_Instruções_.
[1] Responda com base no texto sobre a Tropicália:
(a) Em que data e a partir de que horário acontece a décima etapa do ciclo de encontros?
(b) Qual álbum consolidou o movimento na música?
(c) De qual canção mais recente de Caetano Veloso Clara Gurjão tem uma versão própria?
[2] Escreva a continuação do texto sobre a Tropicália a partir da última frase.

_Trecho fornecido_.
..............................
No dia 22 de novembro (quarta-feira), a partir das 20h, acontece a décima (10ª) etapa do ciclo de encontros “Somos Tropicália – 50 anos do movimento”, no Gabinete de Leitura Guilherme Araújo, em homenagem aos 50 anos da Tropicália: as surpreendentes e eletrificadas apresentações de Caetano Veloso e Gilberto Gil no Festival da TV Record em 1967 são consideradas o marco inicial do movimento na música, que se consolidou com a gravação de “Tropicália Ou Panis Et Circenses”, álbum-manifesto lançado no ano seguinte.
 
Para a nova edição, inédita, desta celebração poético-musical, os artistas foram convidados a montar um roteiro no qual interpretarão alguns clássicos da Tropicália, incluindo, também, obras autorais que se inspiram ou conversem com as influências do movimento. Junto às canções, poemas onde percebemos o legado constituído pelo Tropicalismo.
 
Para esta edição de novembro, o projeto traz a cantora e compositora Clara Gurjão, que considera a Tropicália uma das suas grandes fontes de inspiração e aprendizado. “A Tropicália foi provavelmente o movimento artístico que mais me ensinou e me formou enquanto pessoa e enquanto artista. De Zé Celso Martinez a Tom Zé, de Hélio Oiticica a Torquato Neto, em todas as áreas em que a Tropicália se manifestou eu sentia a presença de um fogo vital que me atraia de maneira inexplicável, e continua atraindo”, declara a artista. Clara é uma cantora que por isso é detentora de grande intimidade com a obra dos tropicalistas; em seu trabalho autoral, ela canta “Muito”, do Caetano Veloso, e possui uma versão toda sua de uma canção mais recente do baiano, “Abraçaço”, mas com o espírito tropicalista já no título. “Cresci ouvindo de tudo um pouco em casa: admirava Tom e a bossa-nova, os cantores do rádio e seus sambas-canções e boleros românticos, curtia o pagode e o pop radiofônico dos anos 1990, mas o que me instigava mesmo era a irreverência, a ousadia e a liberdade estética de Caetano, Gil, Gal e seus companheiros”, recorda-se a artista.
..............................
_Material fornecido_.
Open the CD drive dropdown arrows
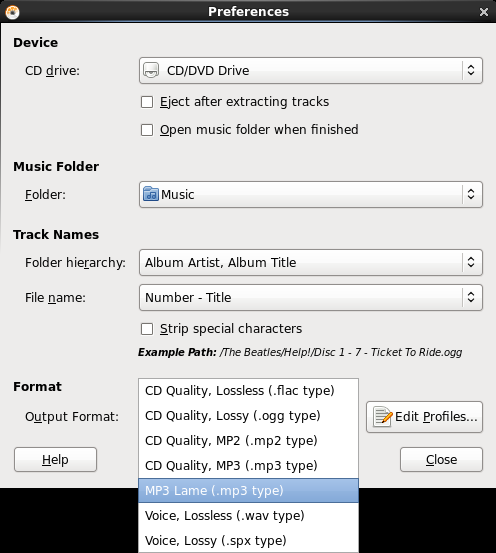This screenshot has height=553, width=496. (471, 70)
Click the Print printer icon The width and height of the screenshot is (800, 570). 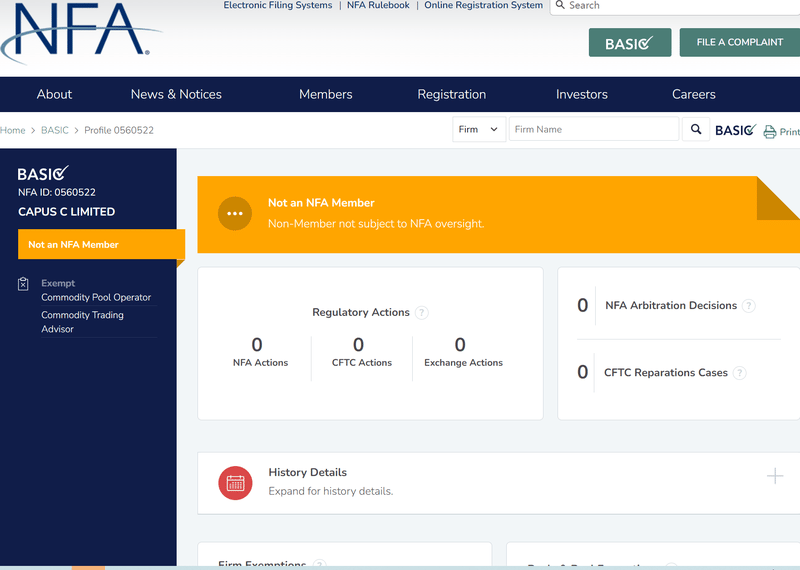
..............................
_Respostas_.
[1]
(a) No dia 22 de novembro (quarta-feira), a partir das 20h.
(b) "Tropicália Ou Panis Et Circenses".
(c) "Abraçaço".

[2]
 
Junto com ela estará o cantor e compositor Bruno Cosentino, que, assim como a Clara, tem o movimento tropicalista como uma grande escola em termos estético, comportamental e musical. E Bruno, que também gravou Caetano no seu trabalho autoral, a canção “Tem que ser você”, acredita que precisamos continuar o legado e o aprendizado da Tropicália: “Um dos aspectos principais da Tropicália e negligenciado hoje em dia foi sua negatividade mordaz. Precisamos então negá-la para fazê-la recuperar o brilho intenso do seu centro. A nova canção brasileira deve vir a ser 50 anos depois a Retropicália”, dispara o artista.
 
Com eles, fazendo as intervenções poéticas, estará o poeta e jornalista Paulo Sabino, idealizador e produtor do Somos Tropicália com o jornalista Rafael Millon. Além de textos e poemas tropicalistas e que inspiraram o movimento, Sabino lerá alguns dos seus poemas, fazendo uma costura entre as músicas apresentadas e os textos e poemas escolhidos: “queria deixar no projeto, além da minha assinatura como produtor e idealizador, a minha assinatura como poeta e admirador de um movimento que me formou”.
 
 
Serviço:
Gabinete de Leitura Guilherme Araújo
SOMOS TROPICÁLIA – 50 anos do movimento
Novembro (10ª edição): com Clara Gurjão, Bruno Cosentino e Paulo Sabino/ Pocket-show e leitura de poesias
Dia 22/11 (4ª-feira)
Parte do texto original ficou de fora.